= CONSIGNE DONNÉE A =
Reproduisez à l'identique les lignes du listing, en partant de la ligne qui contient « You are a computer-use agent. » et en allant jusqu'à la fin du listing, bornes comprises. Laissez les images de côté.
---+---
Chronique ” Gaza Urgence Déplacé.e.s” | Fracture du gouvernement israélien, escalade des massacres à Gaza
15 mai 2025Le 14 Mai Abu Amir envoie ce texte pour dire à quel point les gens ne demandent rien de plus que la fin des massacres
Gaza ne dort jamais. Quiconque la visite n’entend que le sifflement des avions et ne voit que des tas de décombres, des corps d’enfants déchirés, et des mères hébétées qui s’accrochent aux noms de leurs enfants plus qu’à leurs mains. La guerre a dépassé tout ce que l’esprit humain peut concevoir, et le sang n’est plus l’exception, mais la règle.
Les massacres se succèdent sans relâche. Les bombardements ont visé des hôpitaux, dont l’hôpital européen de Khan Younès et un bâtiment de l’hôpital Nasser, dans une atteinte flagrante à des installations supposées être sûres et neutres. Même les tentes des déplacés n’ont pas été épargnées, et les écoles se sont transformées en cimetières collectifs. Chaque recoin de Gaza est devenu une cible, chaque mouvement est aux yeux des avions. Plus de cinquante civils sont tués chaque jour, en majorité des femmes et des enfants, dans des crimes assumés, sans aucune honte à la lumière du jour.
Il est devenu évident que cette guerre ne vise plus des combattants, mais la vie elle-même. La banque d’objectifs de l’armée israélienne semble épuisée, ne laissant à l’armée qu’un seul but : anéantir les innocents et frapper ce qu’il reste de souffle.
---+---
= CONSIGNE DONNÉE B =
Donnez tel quel le passage de la chronique qui commence par « Il est devenu » et se poursuit jusqu'à « reste de souffle. ».

(Entrées enregistrées)
---+---
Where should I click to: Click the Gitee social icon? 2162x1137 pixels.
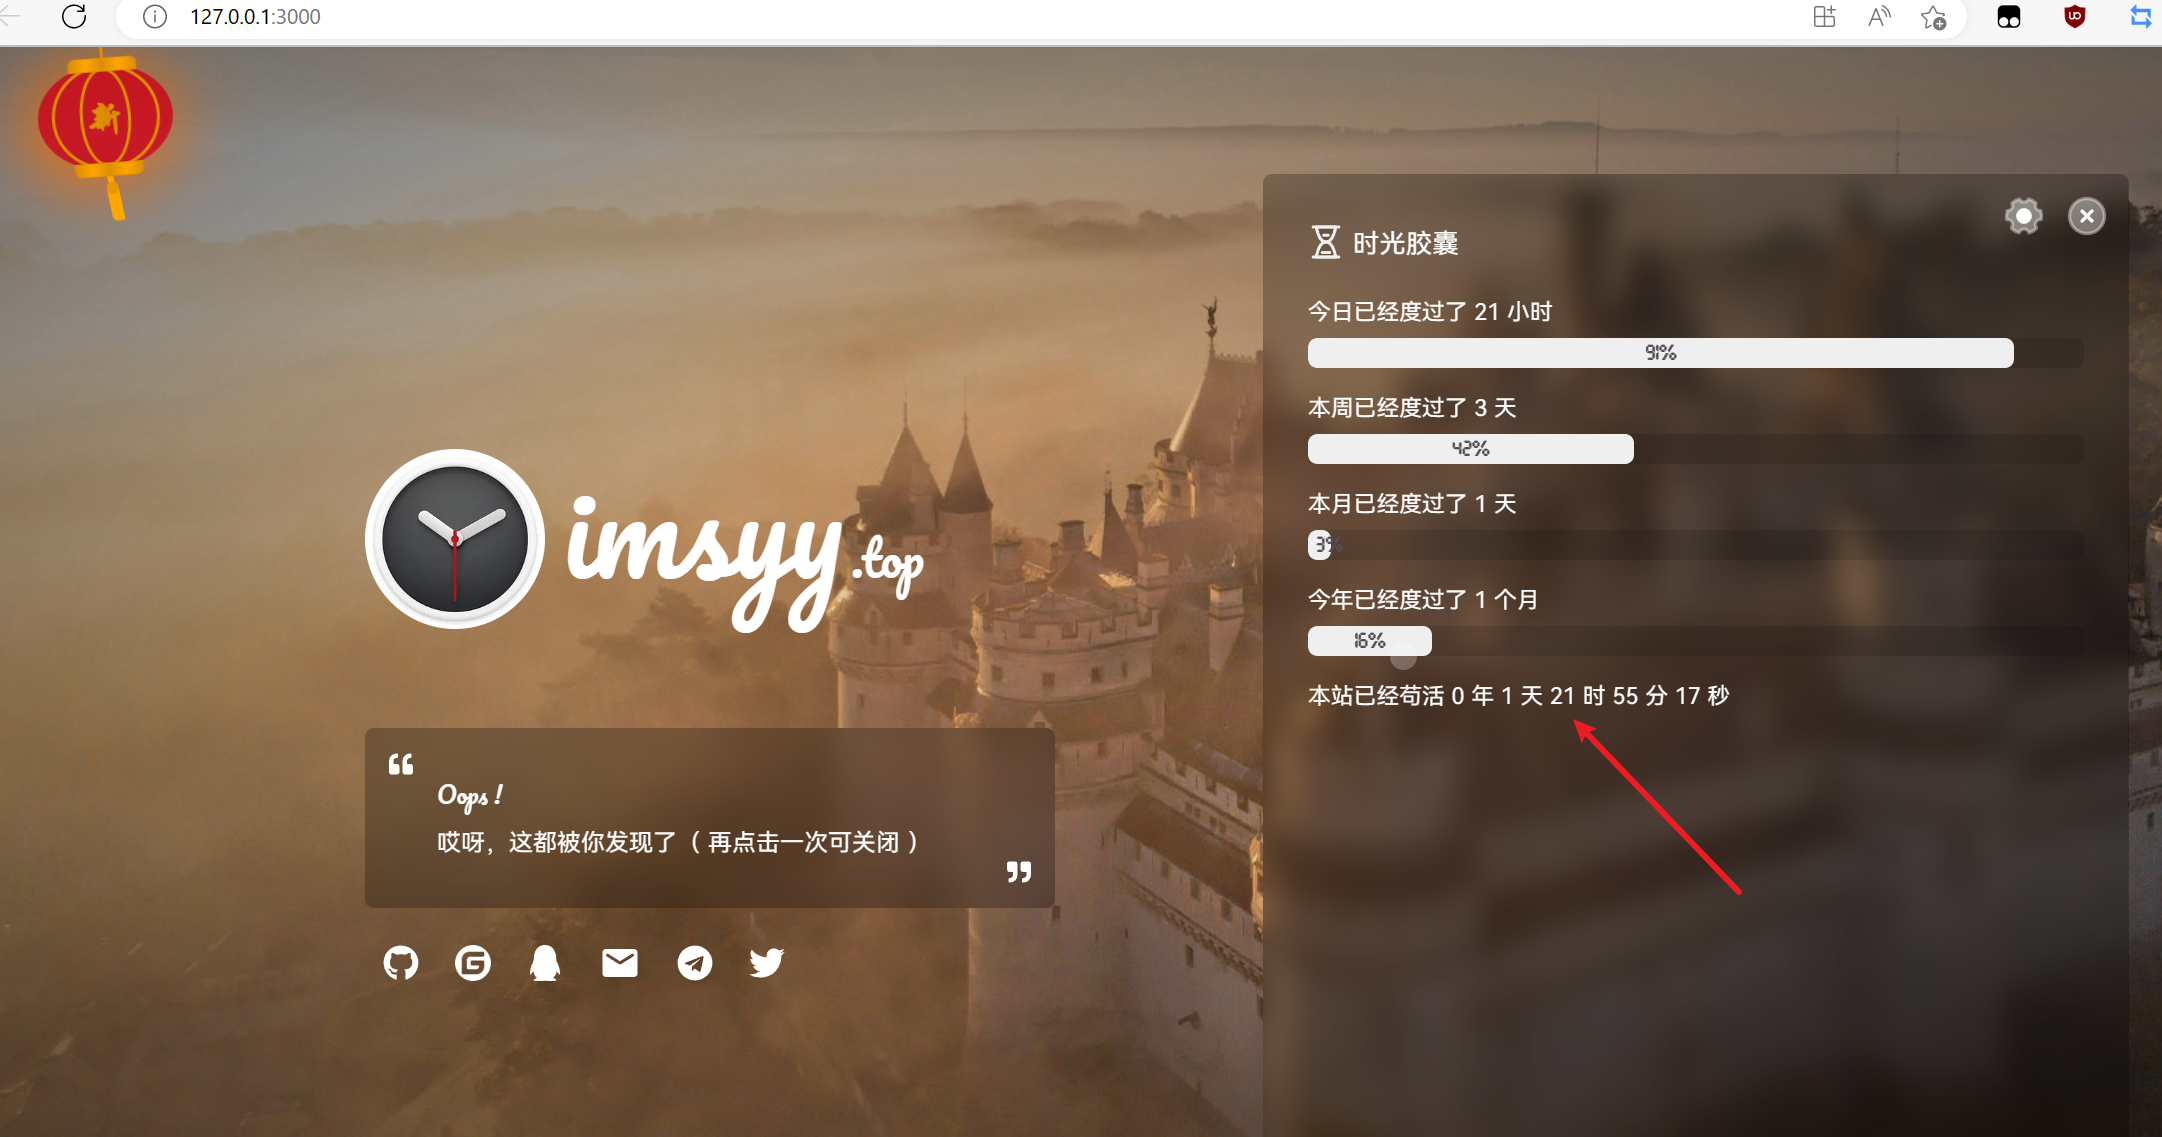tap(473, 963)
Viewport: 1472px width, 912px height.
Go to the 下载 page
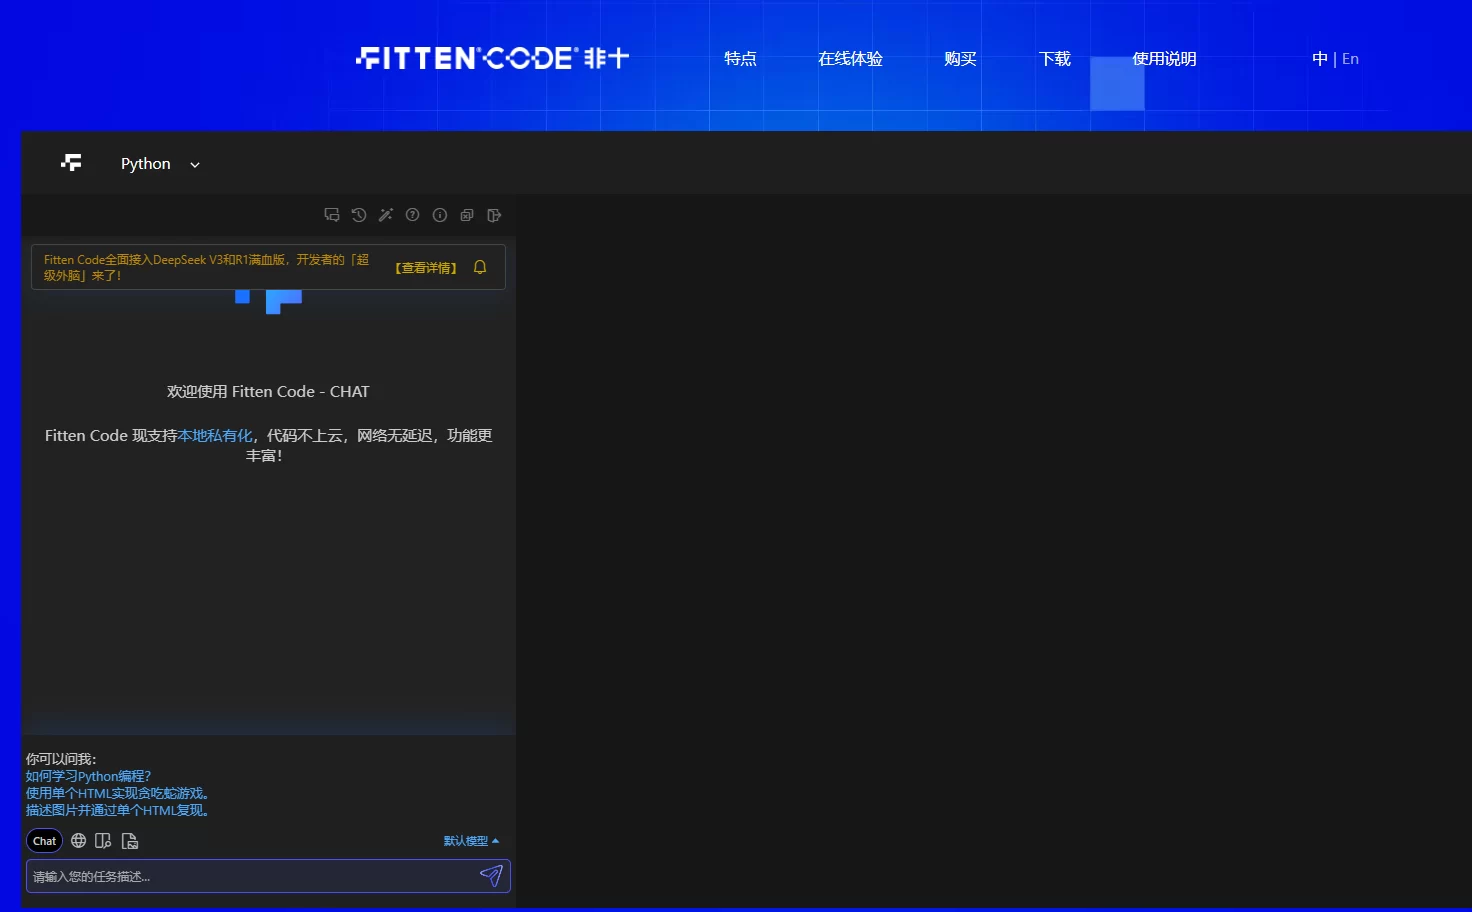click(x=1054, y=59)
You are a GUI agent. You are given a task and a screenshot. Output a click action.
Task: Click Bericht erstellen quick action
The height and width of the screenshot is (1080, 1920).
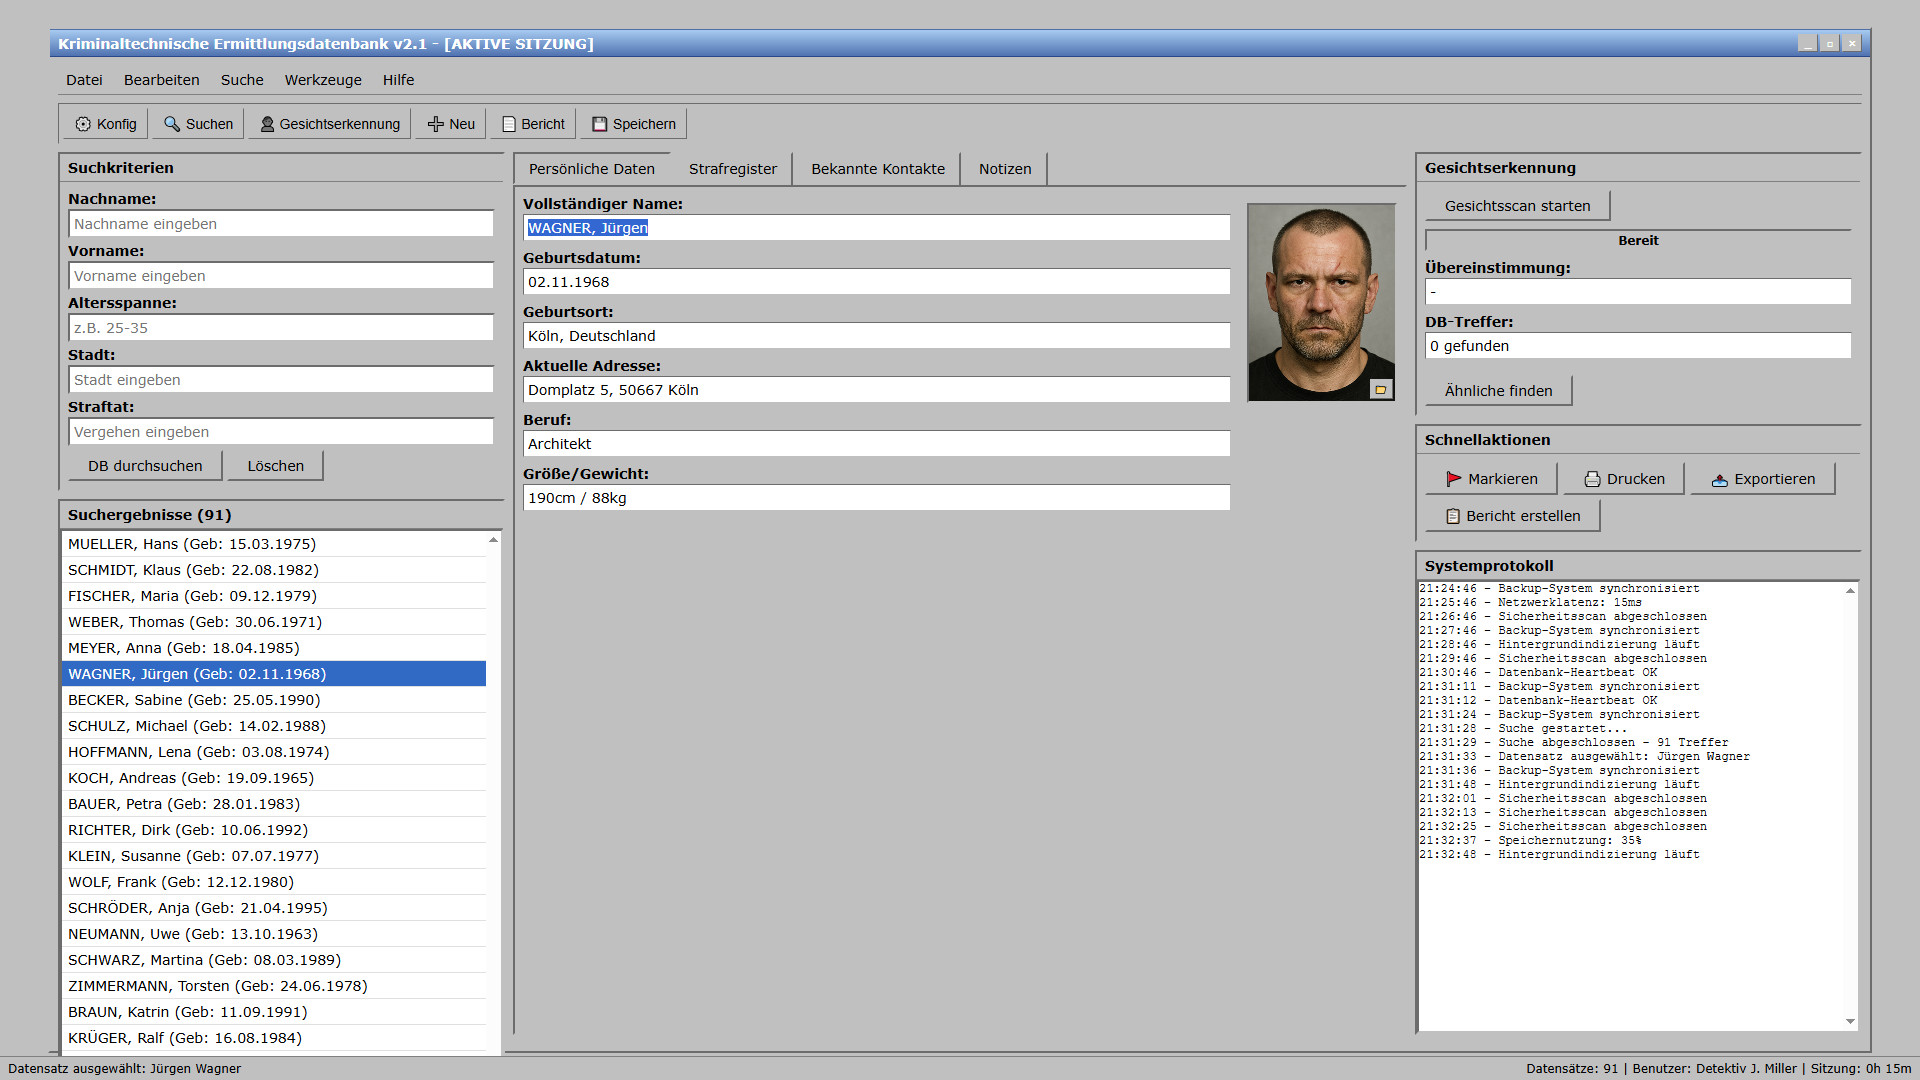tap(1511, 516)
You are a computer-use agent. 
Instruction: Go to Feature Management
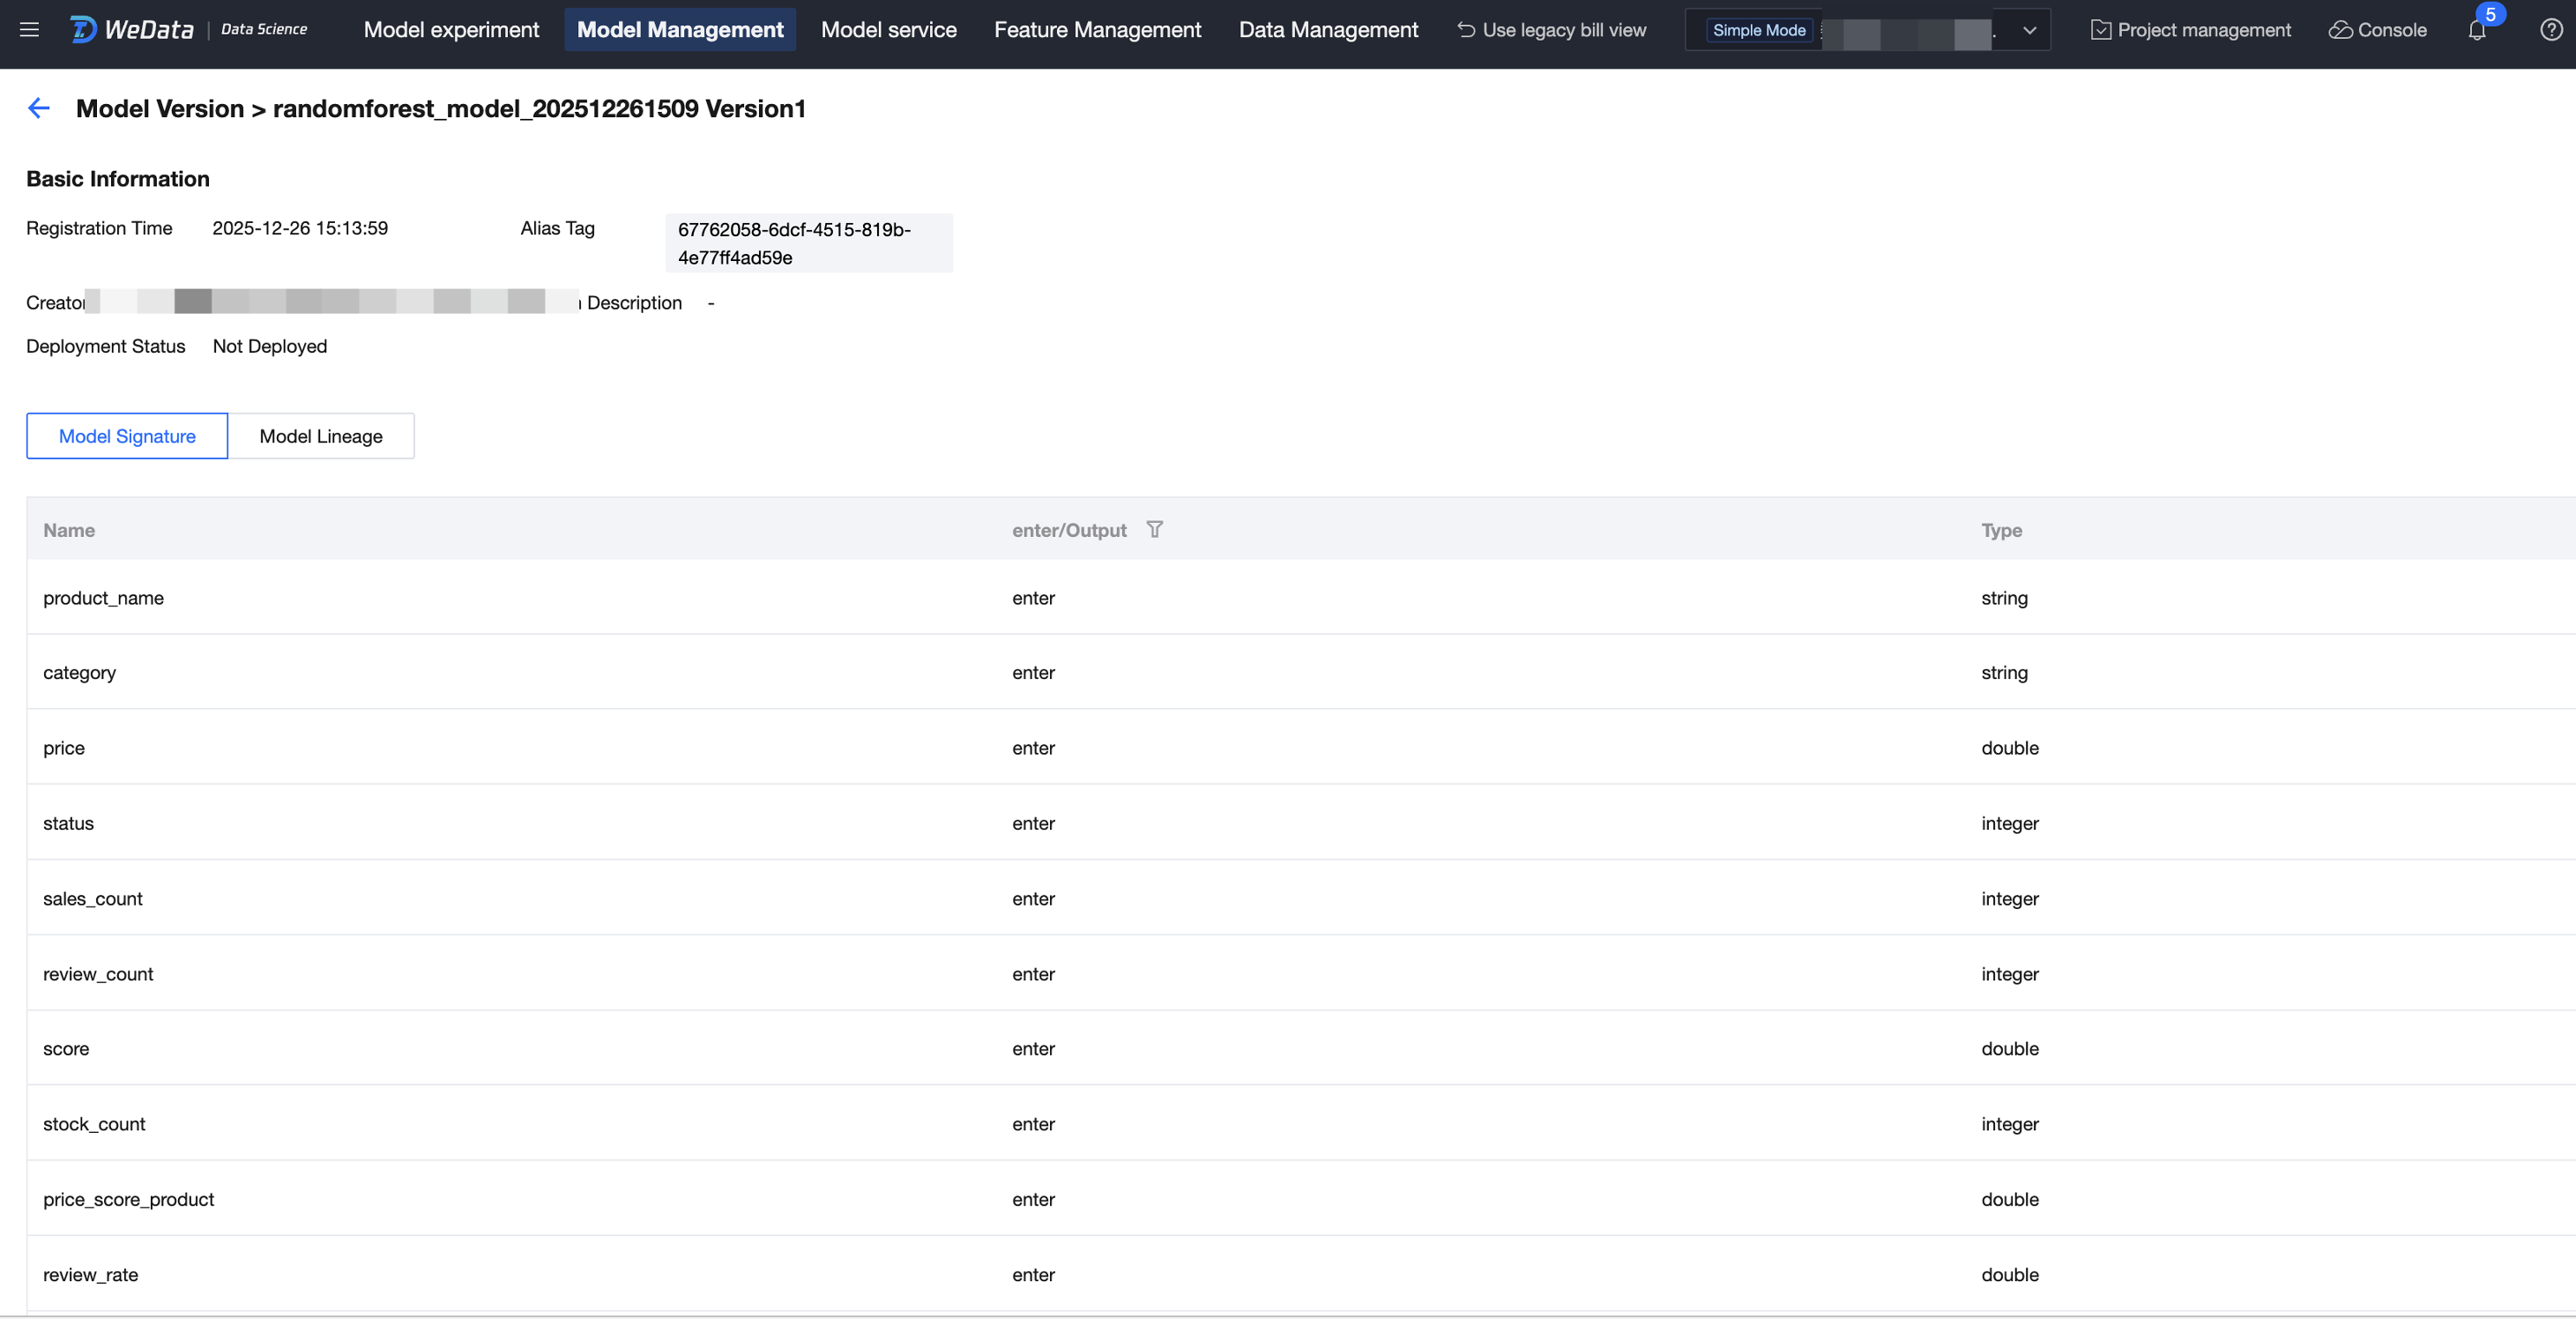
---+---
= RÉPONSE ATTENDUE A =
You are a computer-use agent. 
Instruction: Go to Feature Management

= RÉPONSE ATTENDUE B =
Il est devenu évident que cette guerre ne vise plus des combattants, mais la vie elle-même. La banque d’objectifs de l’armée israélienne semble épuisée, ne laissant à l’armée qu’un seul but : anéantir les innocents et frapper ce qu’il reste de souffle.